David Merron / mediadrumworld.com

By Mark McConville

INCREDIBLE images have captured a waddle of Gentoo penguins dancing along the water’s edge like a scene out of hit animation film Happy Feet.

The stunning pictures show the 28-inch-tall penguins congregating in a group as they take turns to jump high into the air.

David Merron / mediadrumworld.com

 

Other striking shots show the 12-pound penguins flapping their wings as they jump and dance in unison while some shuffle on ahead.

The amusing photographs were taken in Danco Island, Antartica by photography guide David Merron (41) from Vancouver, Canada.

“What you see are Gentoo penguins exploding out of the ocean returning to their colony to breed after six months at sea,” he said.

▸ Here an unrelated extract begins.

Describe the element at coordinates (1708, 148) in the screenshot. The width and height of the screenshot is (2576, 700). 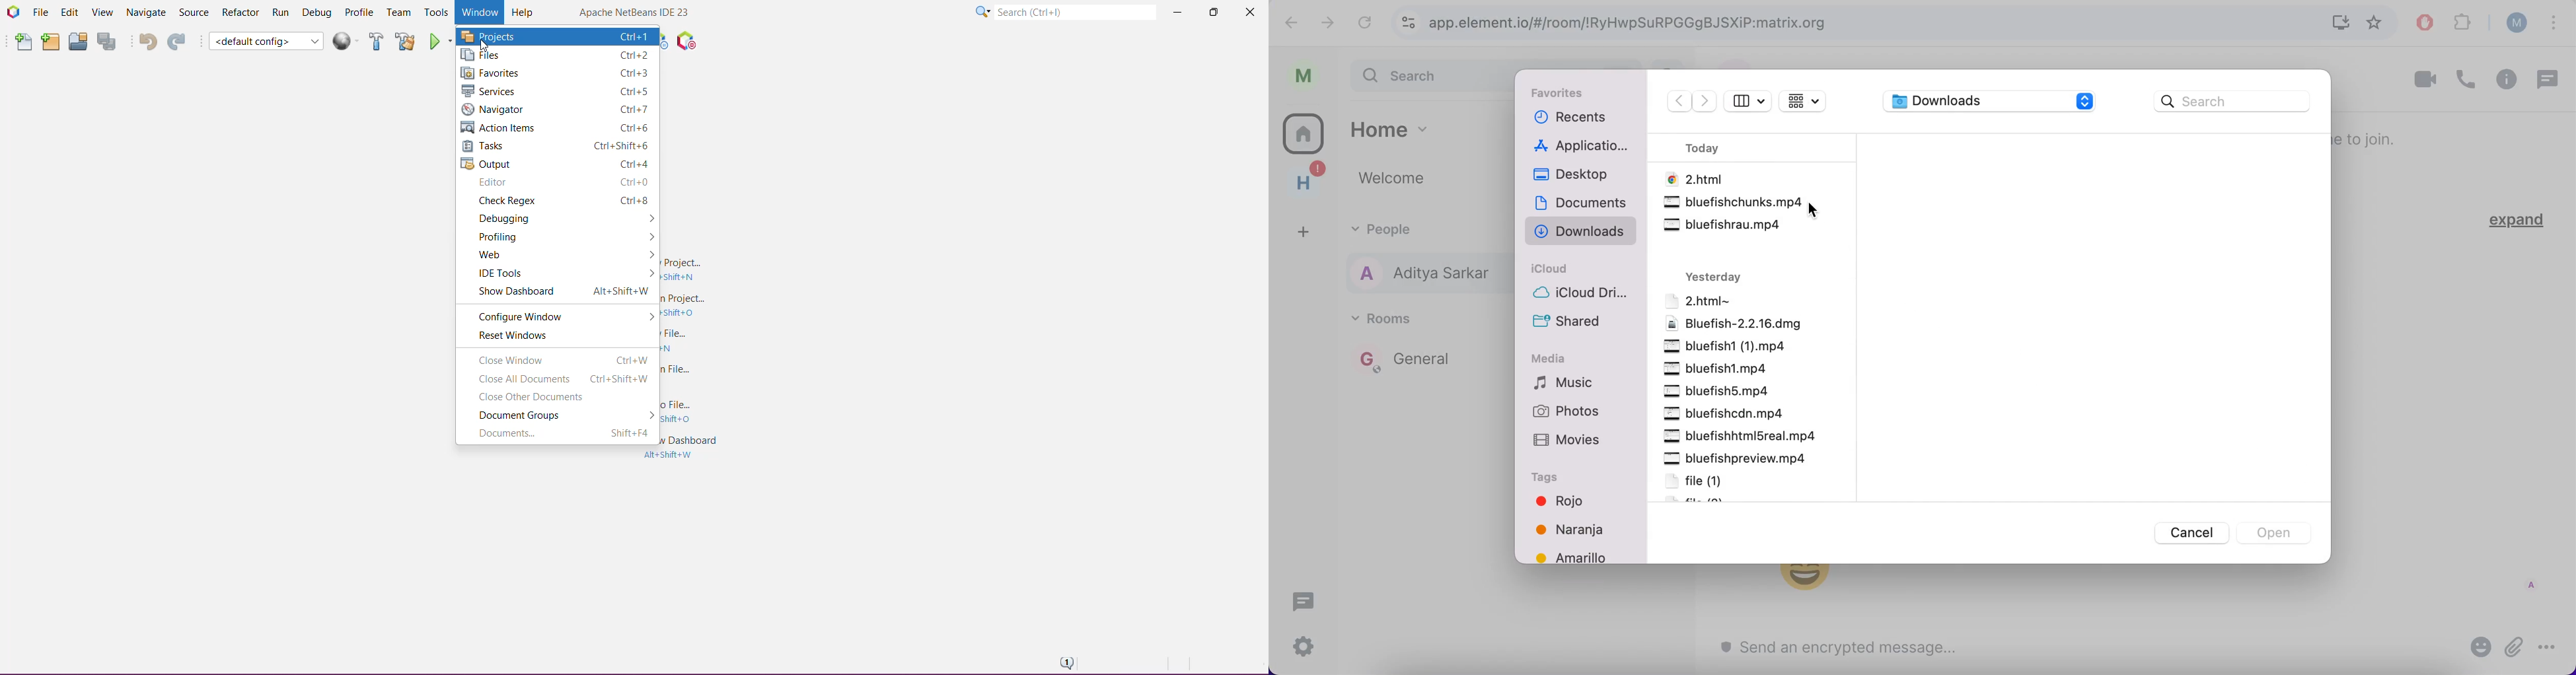
I see `today` at that location.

David Merron / mediadrumworld.com

 

“I am always looking for exciting and unique moments to capture. I was just lucky enough this morning to be in the right place right time as these penguins were making their way back to their colony to breed.

“Getting low to the ground gives a great perspective. Unfortunately that ground was snow covered in penguin guano (poo).”

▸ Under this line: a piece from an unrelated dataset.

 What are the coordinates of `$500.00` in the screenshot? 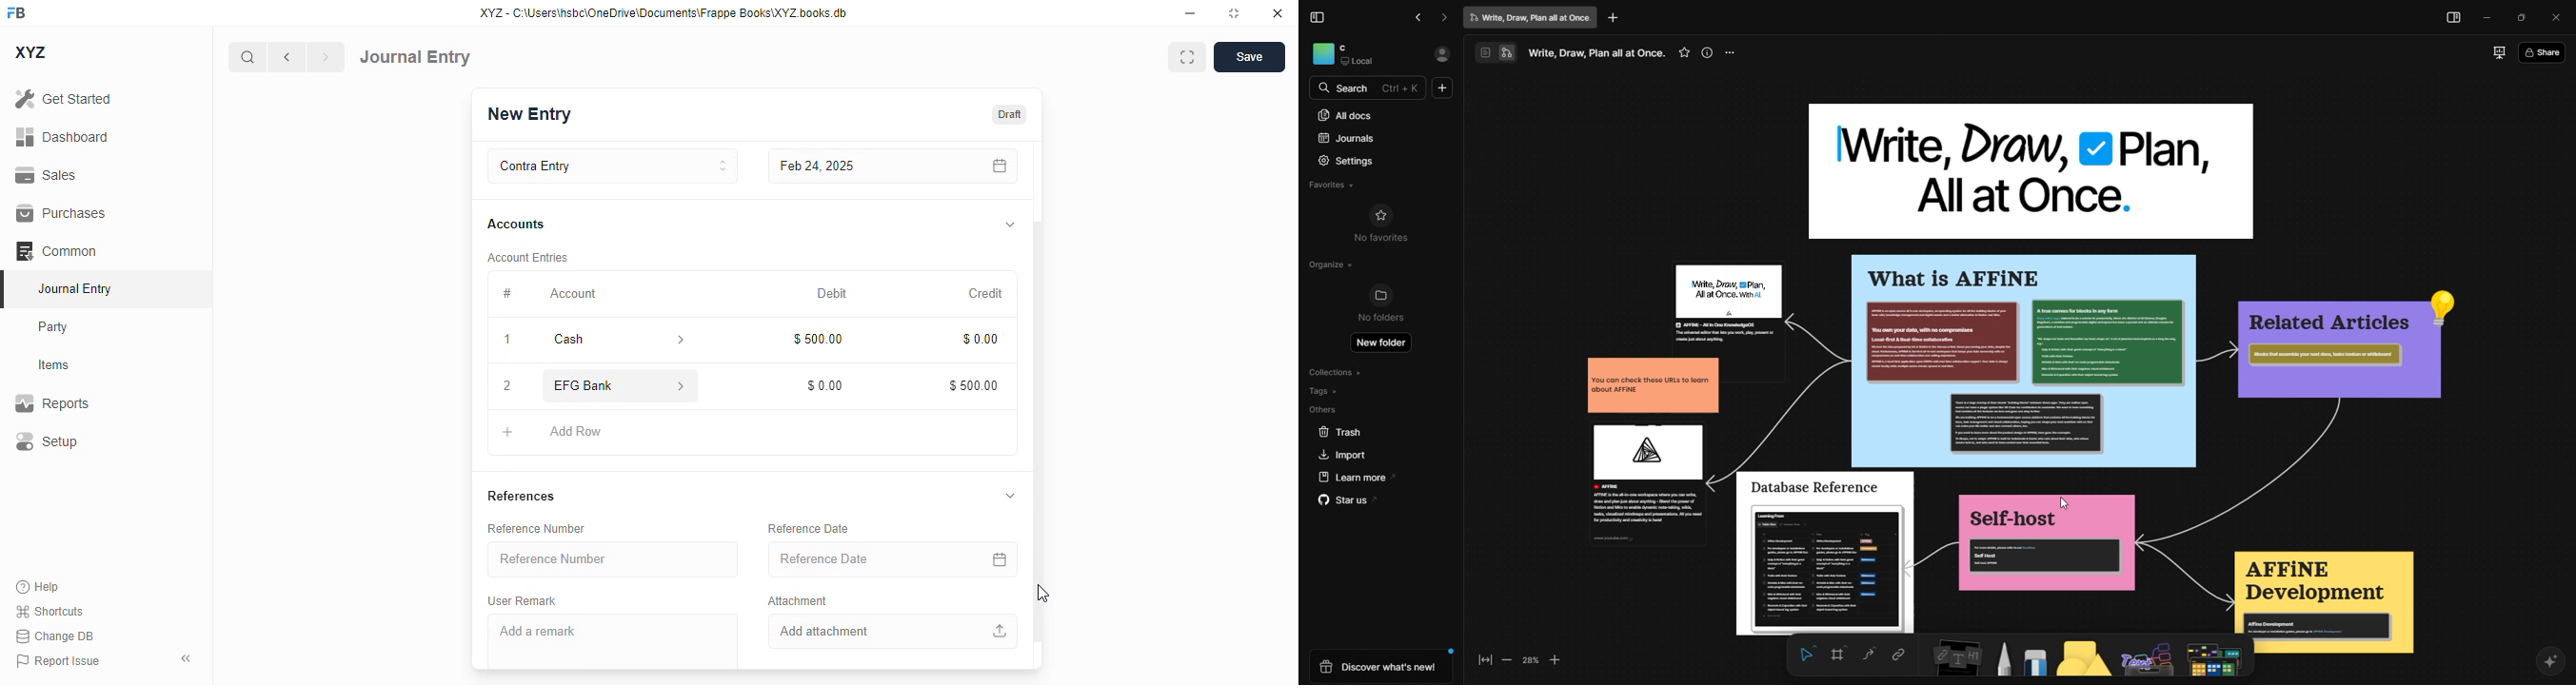 It's located at (972, 383).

The gentoo penguin is easily recognized by the wide white stripe extending like a bonnet across the top of its head and its bright orange-red bill. It has pale whitish-pink webbed feet and a fairly long tail – the most prominent tail of all penguins.

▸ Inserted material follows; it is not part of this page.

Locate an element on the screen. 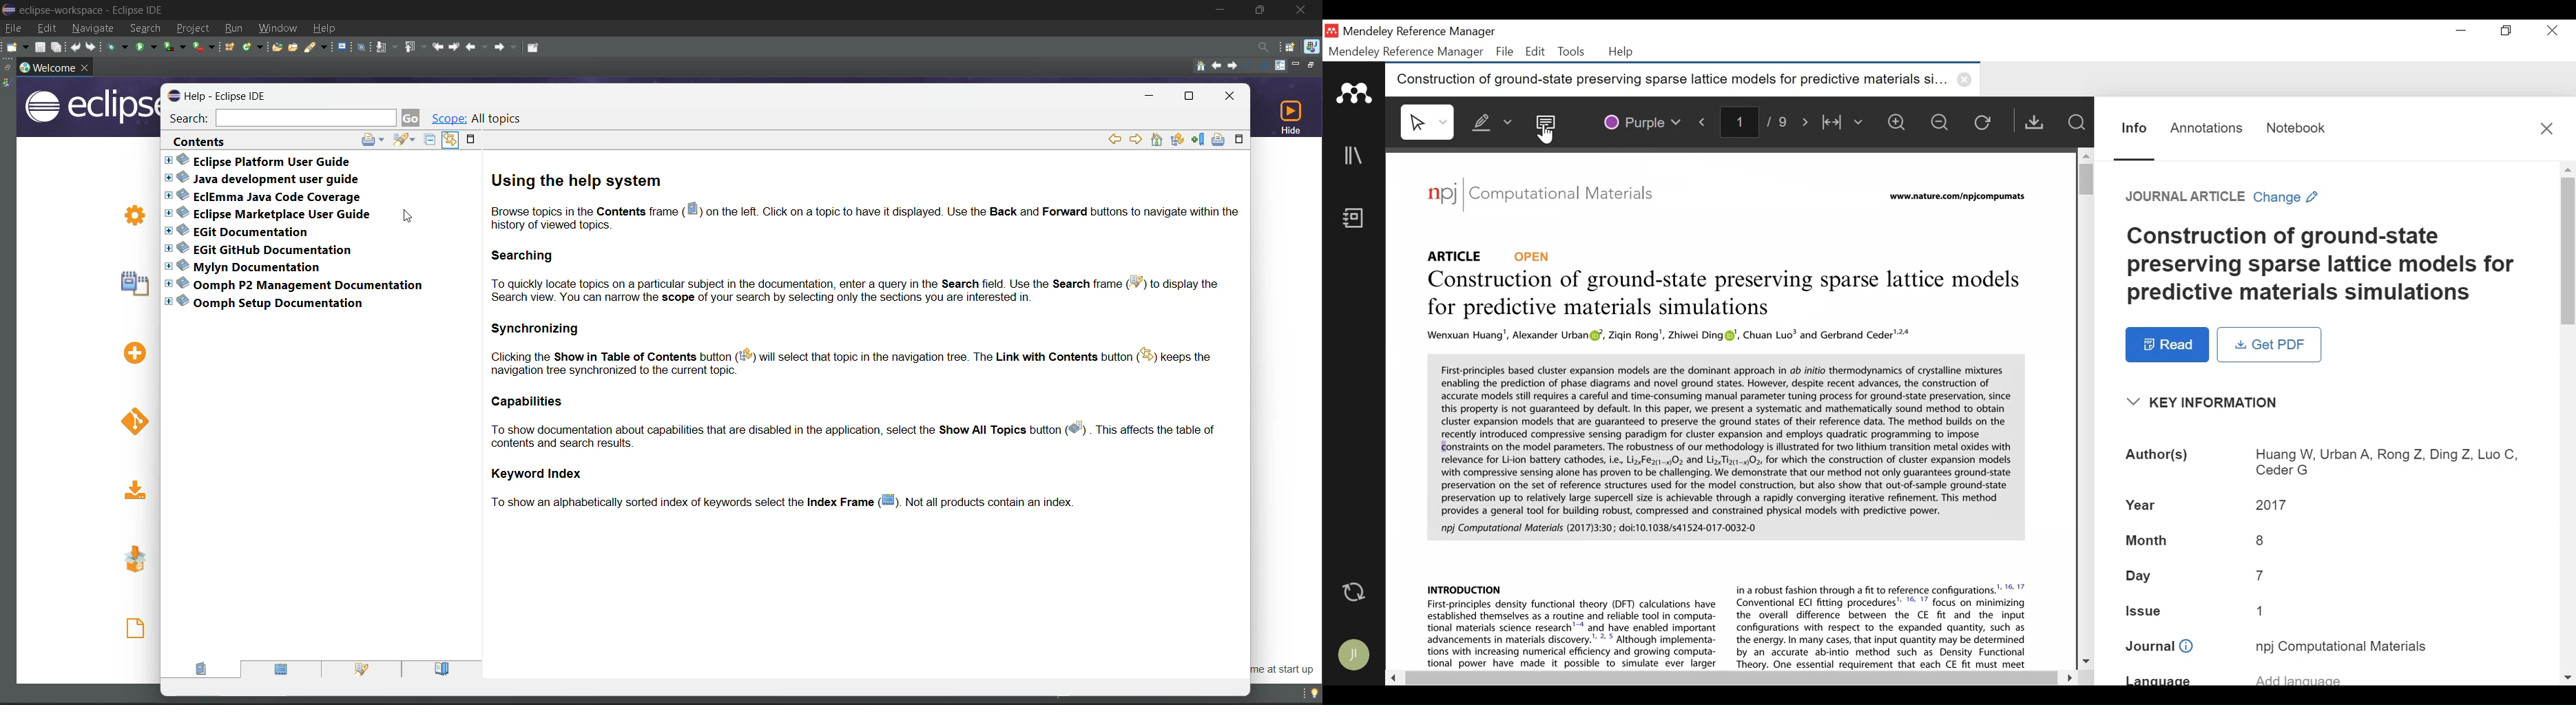  Select is located at coordinates (1427, 122).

David Merron / mediadrumworld.com

 

The breeding colonies of gentoo penguins are located on ice-free surfaces. Colonies can be directly on the shoreline or can be located considerably inland.

David, who took these shots with a Canon 5d Mark III, explained why he loves wildlife photography.

“Well I love wildlife, particularly wildlife that is unique and shows a lot of character,” he said.

David Merron / mediadrumworld.com

 

“Lucky enough for me I spend a lot of time with them. There are no hidden messages with my photography; I just like to show off wildlife and landscapes in their best moments.

“I’m a photography guide in Antarctica for an Expedition company. We take tourists down there to show them and teach them about Antarctica. I also work in the Arctic from time to time for the same company.”